Written task 1. Edit the passage on the defendant's written statement between "The defendant appeared" and "of the suit.", inclusive, replacing "suit premises" with "rented premises".
Written task 2. Proceed with the passage on the defendant's written statement, starting after its last sentence.
(Source text begins)
The defendant appeared in the suit and contested the suit by filing his written statement at Ex. 18. The defendant has denied practically all the pleadings of the plaintiff, pleaded in the plaint. He has denied the fact that previously standard rent of the suit premises was fixed. It is the case of the defendant that when the suit premises were let to the defendant, it was given for both the purposes viz. for (i) Commercial purpose; and (ii) Residential purpose, and the defendant is using this suit premises for both the purposes within the knowledge of the plaintiffs. In short, the defendant has denied all the averments made by the plaintiffs in the plaint of the suit.
(Source text ends)
(Dataset records begins)
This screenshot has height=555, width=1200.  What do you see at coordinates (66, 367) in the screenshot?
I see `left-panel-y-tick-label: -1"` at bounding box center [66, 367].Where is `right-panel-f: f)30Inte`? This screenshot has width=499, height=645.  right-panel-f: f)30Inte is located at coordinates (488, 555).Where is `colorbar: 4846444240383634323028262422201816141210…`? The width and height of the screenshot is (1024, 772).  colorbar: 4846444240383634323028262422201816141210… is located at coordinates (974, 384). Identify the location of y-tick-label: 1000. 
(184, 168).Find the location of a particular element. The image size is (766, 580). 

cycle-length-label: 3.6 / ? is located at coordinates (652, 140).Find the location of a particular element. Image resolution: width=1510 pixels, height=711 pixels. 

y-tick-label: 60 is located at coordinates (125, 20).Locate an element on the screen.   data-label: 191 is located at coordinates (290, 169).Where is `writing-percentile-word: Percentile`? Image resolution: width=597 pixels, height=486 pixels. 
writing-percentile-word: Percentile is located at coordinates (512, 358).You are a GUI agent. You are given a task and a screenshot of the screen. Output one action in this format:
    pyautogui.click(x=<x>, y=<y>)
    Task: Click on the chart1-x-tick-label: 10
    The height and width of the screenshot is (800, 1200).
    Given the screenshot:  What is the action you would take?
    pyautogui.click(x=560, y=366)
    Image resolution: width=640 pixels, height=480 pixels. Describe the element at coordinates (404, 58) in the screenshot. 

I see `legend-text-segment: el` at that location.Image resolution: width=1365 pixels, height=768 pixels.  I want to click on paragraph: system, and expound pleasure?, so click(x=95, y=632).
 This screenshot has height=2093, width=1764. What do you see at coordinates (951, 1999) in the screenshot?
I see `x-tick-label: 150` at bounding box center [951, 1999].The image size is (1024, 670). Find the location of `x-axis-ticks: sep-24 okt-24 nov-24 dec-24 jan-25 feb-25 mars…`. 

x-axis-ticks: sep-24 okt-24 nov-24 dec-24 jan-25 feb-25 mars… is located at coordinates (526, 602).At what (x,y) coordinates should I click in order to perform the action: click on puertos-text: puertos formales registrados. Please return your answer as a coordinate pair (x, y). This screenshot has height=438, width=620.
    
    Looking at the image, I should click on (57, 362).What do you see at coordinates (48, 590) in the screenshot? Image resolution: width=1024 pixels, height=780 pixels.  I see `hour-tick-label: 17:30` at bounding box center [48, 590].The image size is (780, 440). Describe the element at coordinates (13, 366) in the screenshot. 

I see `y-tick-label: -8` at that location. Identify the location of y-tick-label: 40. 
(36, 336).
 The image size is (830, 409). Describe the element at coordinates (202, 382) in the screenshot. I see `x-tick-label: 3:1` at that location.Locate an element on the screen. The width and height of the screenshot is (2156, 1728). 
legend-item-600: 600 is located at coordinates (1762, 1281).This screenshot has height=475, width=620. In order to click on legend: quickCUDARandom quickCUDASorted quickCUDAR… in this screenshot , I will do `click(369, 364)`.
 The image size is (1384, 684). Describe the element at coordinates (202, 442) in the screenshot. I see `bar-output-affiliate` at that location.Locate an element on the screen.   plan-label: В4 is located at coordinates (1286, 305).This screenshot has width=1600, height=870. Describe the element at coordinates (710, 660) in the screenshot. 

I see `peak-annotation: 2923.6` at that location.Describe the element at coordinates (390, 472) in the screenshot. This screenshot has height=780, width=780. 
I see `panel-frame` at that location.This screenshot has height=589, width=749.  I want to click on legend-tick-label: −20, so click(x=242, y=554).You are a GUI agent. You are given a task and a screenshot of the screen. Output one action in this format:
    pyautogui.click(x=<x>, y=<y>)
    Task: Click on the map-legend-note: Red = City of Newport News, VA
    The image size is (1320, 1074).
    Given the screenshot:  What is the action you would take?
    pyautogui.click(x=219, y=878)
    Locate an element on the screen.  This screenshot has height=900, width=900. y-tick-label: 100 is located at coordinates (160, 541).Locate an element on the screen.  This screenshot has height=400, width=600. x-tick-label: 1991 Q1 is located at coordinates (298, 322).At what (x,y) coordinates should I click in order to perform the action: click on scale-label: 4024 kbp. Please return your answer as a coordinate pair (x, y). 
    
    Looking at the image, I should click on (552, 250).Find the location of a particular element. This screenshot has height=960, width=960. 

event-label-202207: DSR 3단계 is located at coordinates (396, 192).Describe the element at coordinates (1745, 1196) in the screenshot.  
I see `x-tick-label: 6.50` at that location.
(Dataset records ends)
Expected answer 1.
The defendant appeared in the suit and contested the suit by filing his written statement at Ex. 18. The defendant has denied practically all the pleadings of the plaintiff, pleaded in the plaint. He has denied the fact that previously standard rent of the rented premises was fixed. It is the case of the defendant that when the rented premises were let to the defendant, it was given for both the purposes viz. for (i) Commercial purpose; and (ii) Residential purpose, and the defendant is using this rented premises for both the purposes within the knowledge of the plaintiffs. In short, the defendant has denied all the averments made by the plaintiffs in the plaint of the suit.

Expected answer 2.
4. From the pleadings of both the parties, the learned Judge of the trial Court framed issues at Ex. 20. Keeping in mind the issues framed at Ex. 20, both the parties led their evidence oral as well as documentary in the suit. After hearing the arguments of the learned advocates for both the parties, and after appreciating the evidence led in the case, the learned Judge of the trial Court negatived all the contentions of the plaintiffs and ultimately, by rendering his Judgment dt. 27/9/1985, he was pleased to dismiss the plaintiffs’ suit for possession of the suit premises. The plaintiffs’ suit for arrears of rent and mesne profits and permitted increases total amounting to Rs. 1,285/- till the date of filing of the suit was decreed. By that Judgment, the learned Judge of the trial Court fixed the standard rent at Rs. 160/- per month plus education cess at Rs. 17-25 Ps.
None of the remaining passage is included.